The committee provided a progress report on the (now postponed) Portland meeting, special mussel session, potential for virtual meeting, speakers, workshops and field trips. We discussed a virtual meeting in more detail. Celeste mentioned the virtual SFS meeting. Kevin said he saw one on Scots broom- a good example of a live one. Al said he saw one a month or so ago on monarch butterflies with 3-4 speakers over several hours, although the quality of the video was not good. Liz said Salish Sea ecosystem conference went very well, so that is another good one to look at. Kate said AFS spring virtual meeting went really well. USFSW mussel webinar went really well, too. Al agreed the USFWS webinar was great.

  1. Other items:
    1. Idaho harvest regulation changes: update on progress. Al shared testimony with Dave Stagliano from his own presentation to ODFW Commission. No further details.
    2. Mineral prospecting and placer mining: Kevin said Washington has updated their placer mining regulations. Aquatic mining is now restricted (see the map shared by WDFW). Mussels will benefit as well. Only possible in specific watersheds. Lots of recreational miners. Al has seen gold dredging in the Rogue River basin and it is very destructive. It is now better regulated in Oregon. New regulations in effect in Washington. Some differences between mechanical and non-mechanical. Panning still allowed anywhere.
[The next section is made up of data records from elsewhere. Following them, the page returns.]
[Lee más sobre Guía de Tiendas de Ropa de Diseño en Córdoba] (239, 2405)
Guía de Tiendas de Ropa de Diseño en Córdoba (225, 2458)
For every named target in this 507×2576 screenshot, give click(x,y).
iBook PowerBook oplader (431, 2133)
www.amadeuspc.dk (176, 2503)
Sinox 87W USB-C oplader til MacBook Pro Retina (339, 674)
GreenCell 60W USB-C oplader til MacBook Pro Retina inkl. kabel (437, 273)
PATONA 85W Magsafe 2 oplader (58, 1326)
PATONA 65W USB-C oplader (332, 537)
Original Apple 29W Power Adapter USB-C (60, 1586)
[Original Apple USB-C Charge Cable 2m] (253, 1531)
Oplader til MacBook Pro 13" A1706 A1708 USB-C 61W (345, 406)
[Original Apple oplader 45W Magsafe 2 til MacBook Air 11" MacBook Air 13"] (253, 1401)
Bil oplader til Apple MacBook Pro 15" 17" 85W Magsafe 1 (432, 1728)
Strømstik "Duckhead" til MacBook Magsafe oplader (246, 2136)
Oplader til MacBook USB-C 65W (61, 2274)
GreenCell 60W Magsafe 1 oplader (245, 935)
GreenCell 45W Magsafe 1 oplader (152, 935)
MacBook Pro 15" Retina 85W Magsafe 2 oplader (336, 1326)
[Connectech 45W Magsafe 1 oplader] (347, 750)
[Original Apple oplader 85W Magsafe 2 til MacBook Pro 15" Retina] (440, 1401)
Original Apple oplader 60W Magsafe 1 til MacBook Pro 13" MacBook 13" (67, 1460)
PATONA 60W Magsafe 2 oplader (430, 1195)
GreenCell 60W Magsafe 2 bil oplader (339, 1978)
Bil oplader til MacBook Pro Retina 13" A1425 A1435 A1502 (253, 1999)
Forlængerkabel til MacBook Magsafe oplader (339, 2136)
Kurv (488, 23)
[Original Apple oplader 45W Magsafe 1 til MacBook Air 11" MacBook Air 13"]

Cynthia said the Idaho restrictions are related to anadromous fish presence.
    3. Unio and FMCS listserv subscriptions: Emilie and Kevin attempted to have our listserv subscribed to these listservs but have had varying success with emails actually going through. We will continue to work on this
    4. Mussel Webinar Series ideas from workgroup members

Emilie provided results of the workgroup survey on webinar suggestions. We

  1. Case Studies in the PNW (mussel surveys and distribution studies)
  2. Restoration Projects I: Removal and Recolonization (Methods)
  • Restoration Projects II: Habitat Improvements and Mussel Communities (If we build it, will they come?)
  1. Ecology of Mussels in Running Water; Localized Effects on Water Quality and Other Species
  2. Importance of Mussels in Native American Culture
  3. Climate Change and Habitat Suitability: how is distribution of mussels affected?
  • Status and trends of PNW mussel species
  • Knowledge gaps, ongoing projects
  1. Sampling techniques, especially eDNA and translocation protocols

Cynthia said that Torrey just published a paper in Freshwater Biology on the western mussel eDNA primers. He would be a good person to speak on western mussel eDNA. He gives a good presentation. Emilie said it might be better if someone could speak more broadly to the eDNA efforts taking place. Montana RMRS is spearheading some of that work. Al thinks this would be a good topic. Cynthia said Salmon Challis NF has pearlshell in the Salmon River. Torrey was able to show via eDNA that Gonidea was present and so needed to take precautions when planning forest management. Liz said Marie Winkowski is leading an eDNA study in the Chehalis. She isn’t volunteering Marie, but that would be a good project to discuss. Emilie agreed to reach out to Matthew Patterson to see about our recommendations.